Security was stepped up sharply. For the first time since the overthrow of Marcos, reporters were not allowed on the Malacanang Palace grounds. Checkpoints were installed on roads leading into the capital. In midafternoon, as soon as she had told the nation of her decision to oust Enrile, the President gave the oath of office to Ileto. Then she went to the Quirino grandstand in Manila's Rizal Park and declared at a religious rally that the country had been spared a catastrophe. "I suppose our prayers have again been answered," she said, "because this afternoon we have once again done something that was peaceful. All our ministers have resigned." Putting it more bluntly, Teodoro Benigno declared that with Enrile's ouster a "dagger" had been removed from the government's heart.

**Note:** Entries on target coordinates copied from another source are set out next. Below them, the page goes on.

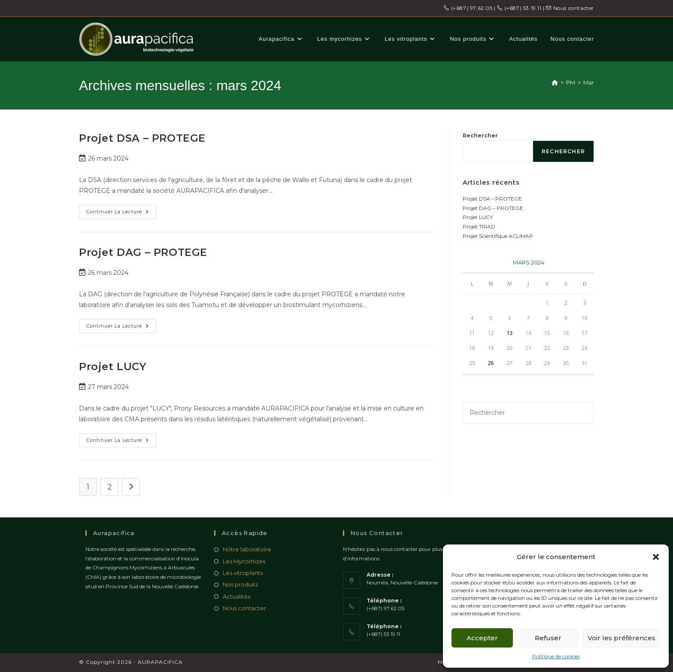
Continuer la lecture (121, 213)
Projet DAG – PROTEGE (143, 252)
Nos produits (240, 584)
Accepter (482, 638)
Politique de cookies (556, 656)
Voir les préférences (621, 638)
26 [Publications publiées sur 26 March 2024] (491, 363)
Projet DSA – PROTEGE (142, 138)
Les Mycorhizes (244, 561)
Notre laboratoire (247, 549)
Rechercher (480, 135)
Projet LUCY (112, 366)
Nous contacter (570, 8)
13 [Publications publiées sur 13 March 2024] (509, 333)
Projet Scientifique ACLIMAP (498, 236)
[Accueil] (555, 82)
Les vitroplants (243, 572)
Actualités (236, 596)
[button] (656, 557)
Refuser (548, 638)
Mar (588, 82)
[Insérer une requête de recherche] (528, 413)
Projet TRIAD (479, 226)
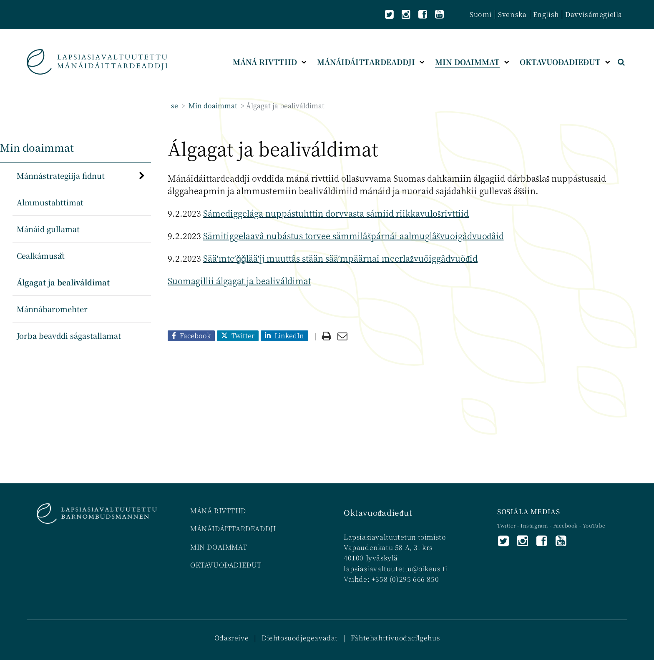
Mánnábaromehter (52, 308)
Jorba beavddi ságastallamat (69, 335)
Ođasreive (231, 637)
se (174, 105)
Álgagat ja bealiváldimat (63, 282)
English (546, 14)
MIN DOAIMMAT (218, 547)
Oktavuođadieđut (378, 512)
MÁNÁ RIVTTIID (218, 510)
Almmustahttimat (50, 202)
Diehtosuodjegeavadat (300, 637)
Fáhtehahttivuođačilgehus (395, 637)
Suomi (481, 14)
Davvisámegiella (593, 14)
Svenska (512, 14)
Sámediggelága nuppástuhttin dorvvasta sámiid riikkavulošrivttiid (336, 213)
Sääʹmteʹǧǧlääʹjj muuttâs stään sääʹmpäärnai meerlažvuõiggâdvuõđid (340, 258)
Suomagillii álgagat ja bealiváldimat (239, 281)
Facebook (565, 525)
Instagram (535, 525)
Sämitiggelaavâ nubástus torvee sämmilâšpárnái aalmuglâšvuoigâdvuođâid (353, 236)
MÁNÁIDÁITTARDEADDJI (233, 528)
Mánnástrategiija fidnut (61, 175)
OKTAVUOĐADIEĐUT (226, 565)
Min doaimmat (212, 105)
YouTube (594, 525)
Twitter (507, 525)
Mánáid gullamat (48, 228)
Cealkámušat (41, 255)
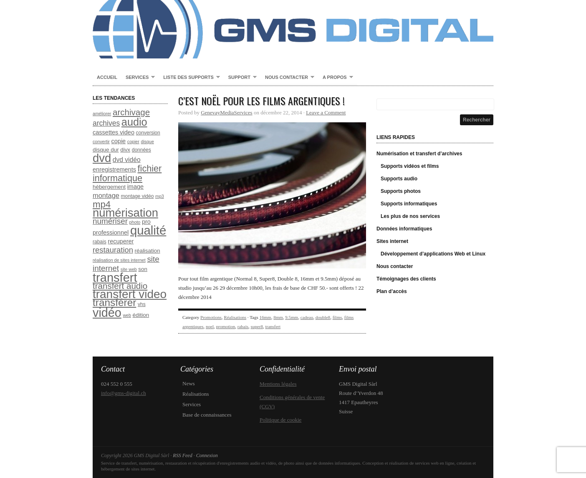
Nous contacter (287, 78)
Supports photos (401, 191)
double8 (323, 317)
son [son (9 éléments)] (142, 269)
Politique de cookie (280, 420)
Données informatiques (404, 229)
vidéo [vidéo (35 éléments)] (107, 312)
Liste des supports (189, 78)
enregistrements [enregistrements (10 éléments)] (114, 169)
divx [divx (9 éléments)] (125, 150)
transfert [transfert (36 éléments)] (115, 277)
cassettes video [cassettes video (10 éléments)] (113, 132)
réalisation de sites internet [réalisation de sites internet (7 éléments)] (119, 260)
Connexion (207, 455)
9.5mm (291, 317)
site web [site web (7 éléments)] (129, 269)
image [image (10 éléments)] (135, 186)
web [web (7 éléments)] (127, 315)
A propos (335, 78)
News (188, 383)
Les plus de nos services (410, 216)
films (337, 317)
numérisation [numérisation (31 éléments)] (125, 212)
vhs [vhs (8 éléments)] (142, 304)
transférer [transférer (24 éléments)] (114, 302)
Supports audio (399, 179)
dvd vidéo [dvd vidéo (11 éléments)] (127, 159)
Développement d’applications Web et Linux (433, 254)
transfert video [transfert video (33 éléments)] (130, 294)
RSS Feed (182, 455)
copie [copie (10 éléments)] (118, 141)
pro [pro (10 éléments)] (146, 221)
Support (240, 78)
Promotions (211, 317)
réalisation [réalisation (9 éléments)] (147, 251)
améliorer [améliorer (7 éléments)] (102, 113)
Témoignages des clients (406, 279)
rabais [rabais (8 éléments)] (99, 242)
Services (138, 78)
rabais (242, 326)
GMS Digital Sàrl (293, 29)
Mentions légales (278, 384)
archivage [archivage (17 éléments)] (131, 112)
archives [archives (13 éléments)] (106, 123)
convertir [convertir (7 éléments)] (101, 141)
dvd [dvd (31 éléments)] (102, 158)
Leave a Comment (326, 112)
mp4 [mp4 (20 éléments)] (102, 204)
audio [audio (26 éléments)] (134, 122)
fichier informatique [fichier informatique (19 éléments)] (127, 173)
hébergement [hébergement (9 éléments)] (109, 187)
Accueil (107, 77)
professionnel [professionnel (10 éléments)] (111, 232)
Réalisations (235, 317)
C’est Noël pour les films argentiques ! (261, 100)
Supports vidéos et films (410, 166)
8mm (278, 317)
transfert (272, 326)
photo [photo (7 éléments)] (135, 222)
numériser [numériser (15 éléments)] (110, 221)
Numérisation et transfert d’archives (419, 154)
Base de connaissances (207, 415)
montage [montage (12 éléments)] (106, 195)
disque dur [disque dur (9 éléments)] (106, 150)
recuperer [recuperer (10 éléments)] (121, 241)
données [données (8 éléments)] (141, 150)
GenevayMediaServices (226, 112)
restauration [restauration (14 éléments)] (113, 249)
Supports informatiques (409, 204)
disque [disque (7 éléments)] (147, 141)
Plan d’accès (391, 291)
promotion (225, 326)
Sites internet (392, 241)
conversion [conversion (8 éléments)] (148, 133)
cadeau (307, 317)
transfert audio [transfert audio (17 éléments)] (120, 286)
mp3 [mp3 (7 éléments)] (159, 196)
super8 (257, 326)
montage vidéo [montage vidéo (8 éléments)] (137, 196)
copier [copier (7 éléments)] (133, 141)
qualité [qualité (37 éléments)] (148, 230)
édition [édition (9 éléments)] (141, 315)
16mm (265, 317)
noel (210, 326)
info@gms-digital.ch (123, 393)
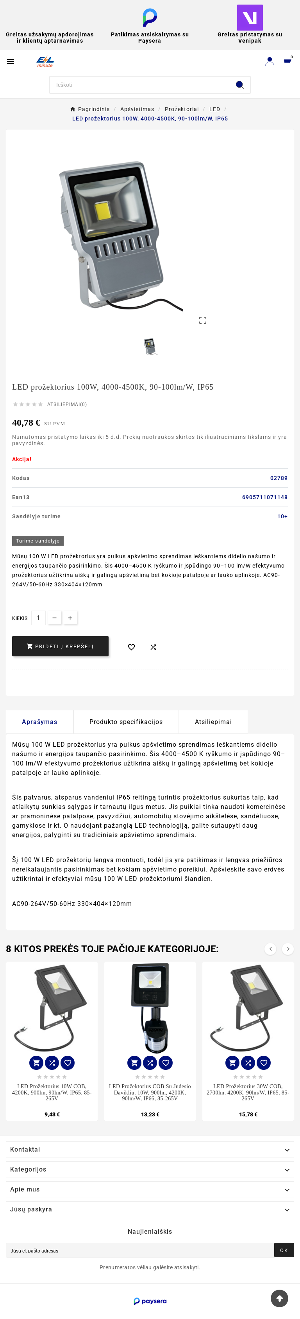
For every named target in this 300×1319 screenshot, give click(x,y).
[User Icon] (269, 61)
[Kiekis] (38, 618)
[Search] (140, 85)
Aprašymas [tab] (39, 722)
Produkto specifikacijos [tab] (126, 722)
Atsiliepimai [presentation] (213, 722)
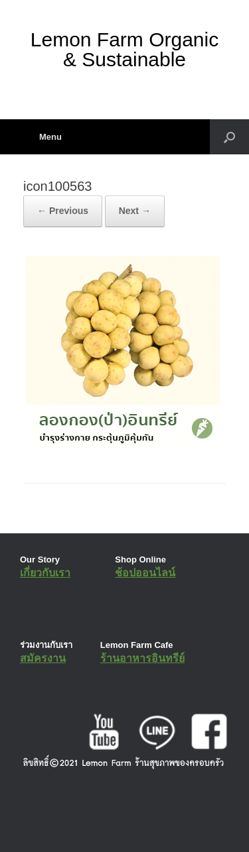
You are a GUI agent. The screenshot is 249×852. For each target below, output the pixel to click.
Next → (135, 210)
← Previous (62, 210)
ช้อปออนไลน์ (145, 572)
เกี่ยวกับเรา (45, 572)
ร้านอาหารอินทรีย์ (142, 658)
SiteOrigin (115, 825)
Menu (42, 137)
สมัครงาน (43, 658)
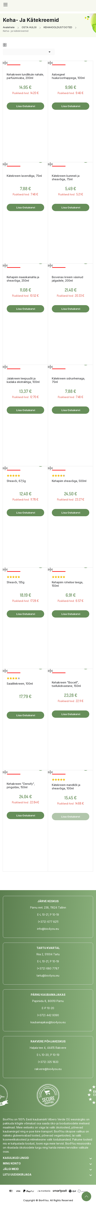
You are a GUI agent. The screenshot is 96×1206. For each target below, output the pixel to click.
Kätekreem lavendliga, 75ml (24, 175)
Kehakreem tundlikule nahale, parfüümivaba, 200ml (25, 76)
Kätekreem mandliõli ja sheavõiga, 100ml (66, 786)
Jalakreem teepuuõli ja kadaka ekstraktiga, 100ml (23, 380)
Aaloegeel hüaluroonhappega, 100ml (68, 76)
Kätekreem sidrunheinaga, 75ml (68, 380)
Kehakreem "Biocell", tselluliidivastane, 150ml (66, 684)
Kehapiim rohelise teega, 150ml (67, 584)
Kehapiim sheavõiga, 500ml (69, 481)
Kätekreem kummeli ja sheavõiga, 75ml (65, 177)
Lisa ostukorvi (25, 106)
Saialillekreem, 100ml (20, 683)
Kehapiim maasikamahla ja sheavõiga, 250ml (23, 278)
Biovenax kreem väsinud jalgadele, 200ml (67, 278)
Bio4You (44, 1200)
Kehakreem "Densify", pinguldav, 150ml (21, 785)
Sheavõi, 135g (15, 582)
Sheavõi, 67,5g (16, 481)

Hours after he was sworn in, Ileto paid a courtesy call on Enrile and held a press conference at which he described his predecessor as an old friend. Soon afterward, the new Defense Minister was visited by some 30 RAM officers. "I preached to them about unity," Ileto said later. His visitors apparently listened. Commented one RAM member, Navy Captain Rex Robles: "The game is over."

The President had hoped to avoid a Cabinet reshuffle until after the Feb. 2 plebiscite and had resisted pressure from the military to remove ineffectual and corrupt Cabinet ministers. She reportedly quipped, "If I give them my hand, the next time they will ask for my arm." After the Enrile firing, however, it was clear that someone would have to go, to meet at least the spirit of the military's demands. At week's end she announced the removal of Natural Resources Minister Ernesto Maceda and Public Works Minister Rogaciano Mercado, whose ministries have been accused of corruption. She praised both men as "stalwarts" of the opposition to Marcos and "real champions of Filipino freedom." But she added that she was "compelled by the national interest" to get rid of them.

The next step, needed to appease the generals who have backed her and to avoid a split within the armed forces, will probably be the firing of one or more of the leftist ministers whom the military has also criticized. Among these are Labor Minister Augusto Sanchez and Local Government Minister Aquilino Pimentel. Aquino has appeared to be reluctant to make changes, partly out of friendship and partly because she does not have many suitable candidates to offer as replacements. In addition, she needs to marshal support for the campaign to ratify the new constitution. Enrile, who may emerge as the leading opposition figure and the heir to much of Ferdinand Marcos' dormant support, is opposed to ratification and reportedly plans to campaign against it.

Thus the break between the President and Enrile was at last complete. On Friday morning, during a groundbreaking ceremony for a new chapel on the outskirts of Manila, she went out of her way to thank him for the role he had played in the February revolt, but he was not pres-ent to receive the compliment. In a ceremony at the Defense Ministry four hours later, Enrile received the Philippine Legion of Honor, the nation's highest civilian award, which is customarily presented to the recipient by the President in person. On this occasion, however, Aquino was not on hand to give it to her enigmatic former colleague.